The musical revue is a specialized form of entertainment; essentially plotless, it depends entirely on the quality of the material and the abilities of the performers to succeed. Sondheim, as he writes so specifically for character and situation, is very difficult to execute in revue style. Even his most familiar songs are meant to be performed in context for proper emotional impact and yanking them out of context and giving them slight lyric tweaks doesn't add to their strength. Time and again, moments are undercut as the wrong people are singing about the wrong things.

The show is not helped by Schaeffer's frenetic direction. He can't leave his performers alone to make connection with the audience and sing from the heart. They're always running around the set (an ugly amalgamation of forced perspective cubes - sort of Mondrian meets Playskool)or trying to emote some sort of life into these artificial constructs of characters. The old pros know when to ignore Schaeffer's worst ideas and just stand there and sing and so Hearn and Burnett have all of the best moments. Hearn, in particular, blows just about everyone off the stage in his solo turns. Burnett relies on a lot of her trademark shtick. In some ways, she seems to be spoofing a Joan Crawford / Bette Davis grand dame role in one of her film parodies. Still, she gets to tackle numbers like The Ladies Who Lunch.

The junior members of the cast fare less well. John Barrowman is gorgeous to look at but has the persona of a cucumber. Ruthie Henshall seems to spend all her time singing through her nose and looks positively deformed every time she opens her mouth. Bronson Pinchot has some cute bits but is obviously in way over his head.

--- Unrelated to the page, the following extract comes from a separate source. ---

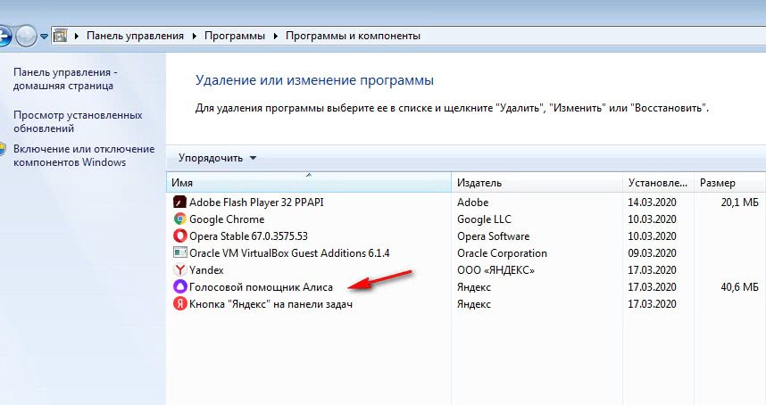Click the red Yandex taskbar button icon
The height and width of the screenshot is (405, 766).
179,304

The DVD is well constructed. It has the show in wide screen and 5.1 sound mix. There is an interview with Carol Burnett and an onstage 'blooper' which happened during the taping which has more life in it than most of the show as staged. Most members of the general public will find this production about as exciting as scrubbing mildew stains out of bathroom grout. It's for real connoisseurs of the Broadway musical form and Burnett and/or Sondheim fans.

Champagne glasses. Rope swinging. Toy furniture. Bob Mackie costumes. Boy toy. Girl toy. Faux sophistication. Red waterfall curtain.